**Document:**
All in all, a year of infamy filled with surprise bailouts, re-counted elections (still counting), and a world record ponzi scheme still unraveling. Now what will 2009 bring?
Our guess is more of the same: a continuing downward drift of the market with enough volatility to make trading interesting and profitable. The melt-down of commercial real estate we warned about several months ago is still in its early stages, but will pick up steam as more retailers drop out, mall vacancies rise, and factories close. Add to these woes the world’s anxiety about the value of all that paper money being doled out as fast as it can be printed. We are fast losing our economic super-power status, and our creditors (think China, Russia, Saudi Arabia, et al) at some point will want greater collateral than our zero coupon bonds. Eventually interest rates will have to rise, or President-elect Obama will have to put us back on the gold standard. (A rising price of gold will be the signal that the world is giving our US dollar a vote of “no confidence”.)
The world’s hot spots continue to simmer; and the next event is more likely to be a negative than a positive for the markets.

**Exercise instructions:** Print the passage of the 2009 market outlook starting with "All in all, a" and going on through "will 2009 bring?". The listing that follows has nothing to do with this.

**Source material:**
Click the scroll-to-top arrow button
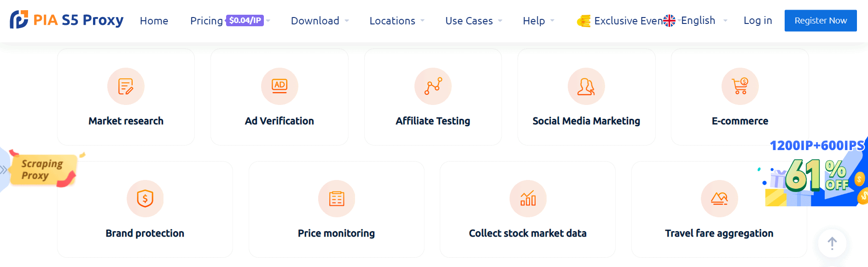 [x=832, y=243]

**Expected answer:**
All in all, a year of infamy filled with surprise bailouts, re-counted elections (still counting), and a world record ponzi scheme still unraveling. Now what will 2009 bring?